- Movie poster
- Directed by: Tudor Giurgiu
- Written by: Răzvan Rădulescu; Cecilia Stefanescu;
- Produced by: Tudor Giurgiu
- Starring: Maria Popistașu; Ioana Barbu; Tudor Chirilă;
- Cinematography: Alexandru Sterian
- Edited by: Alexandru Radu
- Music by: Vlaicu Golcea
- Distributed by: Transilvania Film
- Release dates: 13 February 2006 (Germany); 17 March 2006 (Romania); 8 June 2006 (US); 1 April 2007 (UK);
- Running time: 86 minutes
- Countries: Romania; France;
- Language: Romanian
- Budget: €350,000 (estimated)

= Love Sick (film) =

Love Sick (Legături bolnăvicioase, "Sickly relationships") is a 2006 Romanian drama film directed by Tudor Giurgiu. It is a lesbian-themed love story that has been compared to My Summer of Love.

== Plot ==
Alex and Cristina (Kiki) are university students who end up living in the same building. Their friendship develops quickly, overcoming several phases, from fellowship to care and tenderness. While the two are very different, the two girls get along fine, except for the moments when a third character shows up — Sandu.
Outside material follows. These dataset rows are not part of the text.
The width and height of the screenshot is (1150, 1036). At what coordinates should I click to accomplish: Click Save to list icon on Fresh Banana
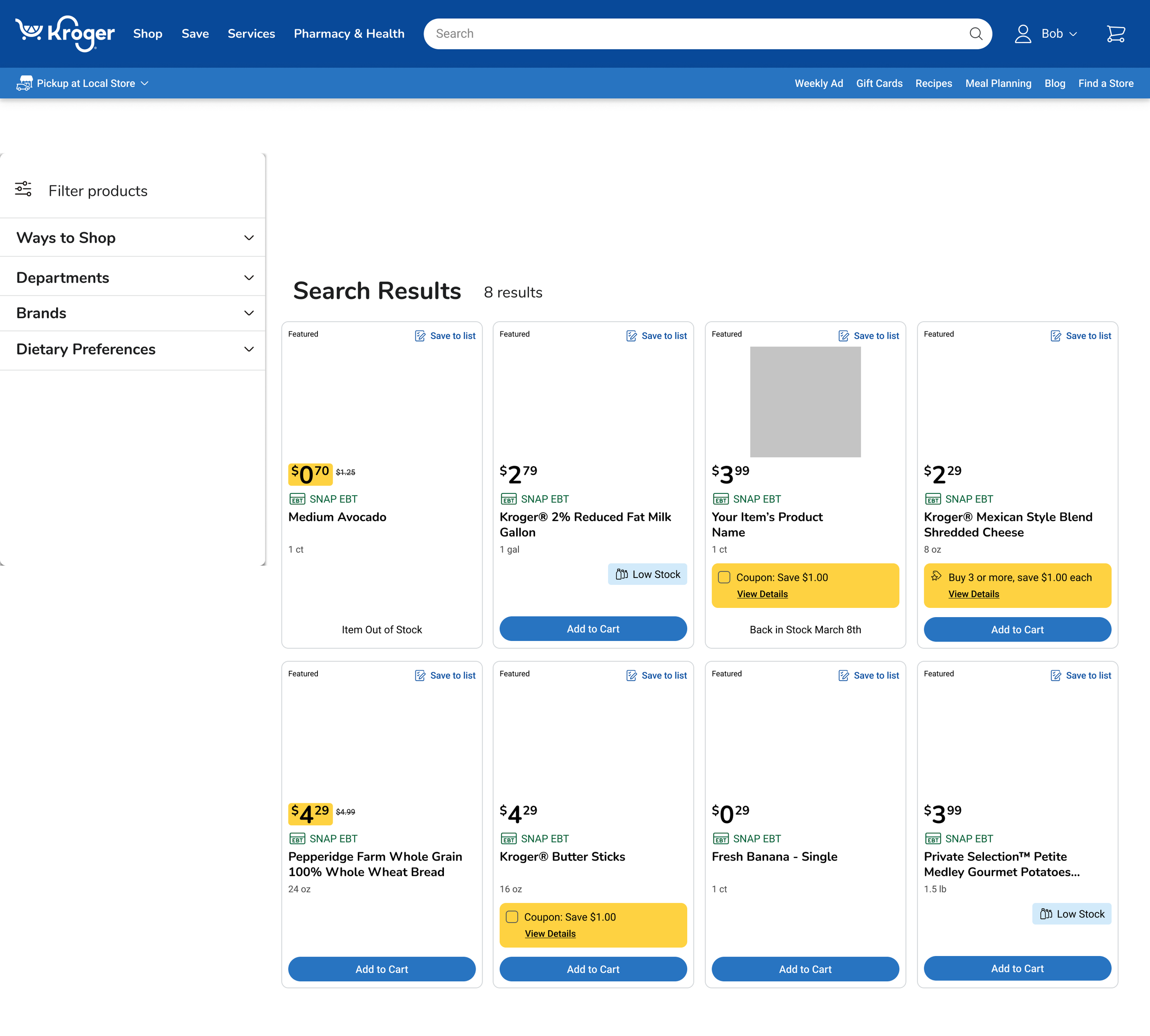pos(844,675)
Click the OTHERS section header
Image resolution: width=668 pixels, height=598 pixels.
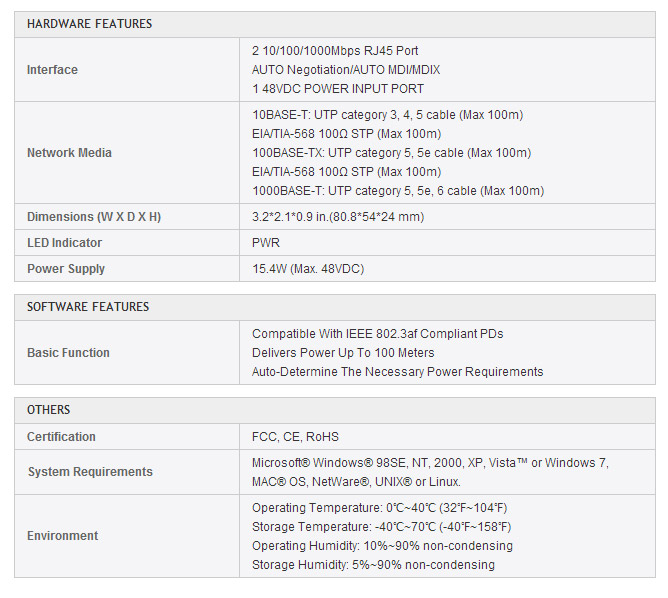[x=49, y=410]
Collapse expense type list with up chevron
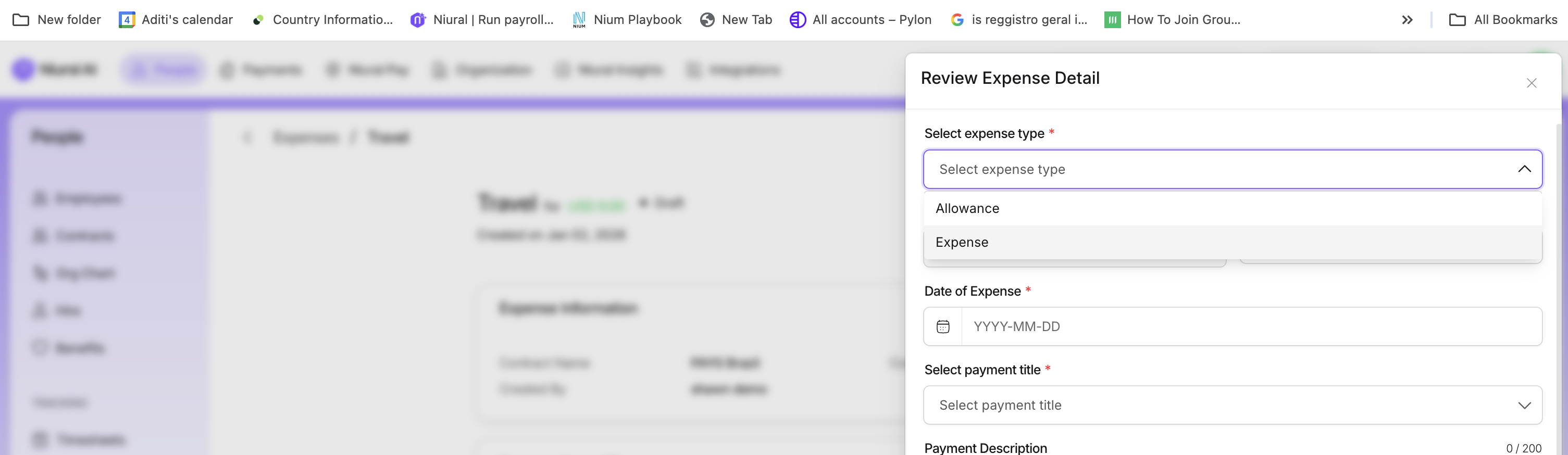 (1524, 169)
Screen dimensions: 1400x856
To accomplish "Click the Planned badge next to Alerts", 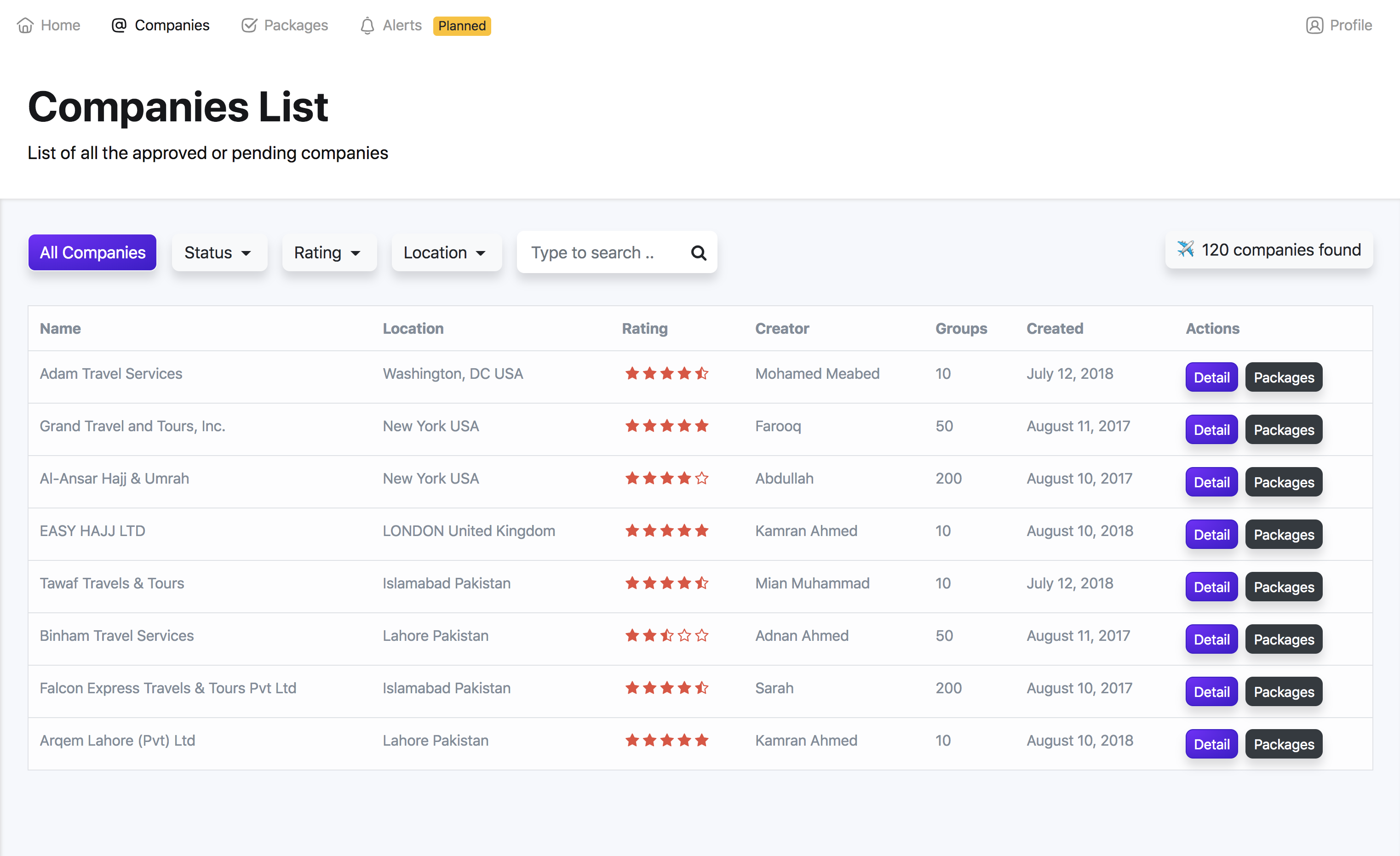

Kiki's brother is permanently tormented by an unnatural jealousy which implies an incestuous liaison between the two siblings.

==Cast==
- Maria Popistașu as Kiki
- Ioana Barbu as Alex
- Tudor Chirilă as Sandu
- Catalina Murgea as Mrs. Benes
- Mircea Diaconu as Mr. Dragnea
- Virginia Mirea as Mrs. Dragnea
- Tora Vasilescu as Mrs. Parvulescu
- Valentin Popescu as Mr. Parvulescu
- Mihai Dinvale as Prof. Mihailescu
- Carmen Tănase as Waitress
- Puya as Taxi driver
- Mihaela Rădulescu as Mrs. Negulescu
- Robert Paschall Jr. as Bo

==Background==
The film was adapted from a novel by Cecilia Stefanescu.

==Awards==
- Love Sick shared the grand jury prize in November 2006 at the 19th edition of the Image+Nation Festival, Montreal, Canada's LGBT Film Festival.
- Actress Maria Popistasu won Jury Special Award for Performance at the 'Anonimul' International Film Festival in Romania.
- Actress Ioana Barbu won Best Actress at the Pécs International Film Festival.

==Distribution==
It premiered at the 2006 Berlin International Film Festival as part of the Teddy Awards. It went on to appear at a number of international film festivals including the Seattle International Film Festival and the
London Lesbian and Gay Film Festival.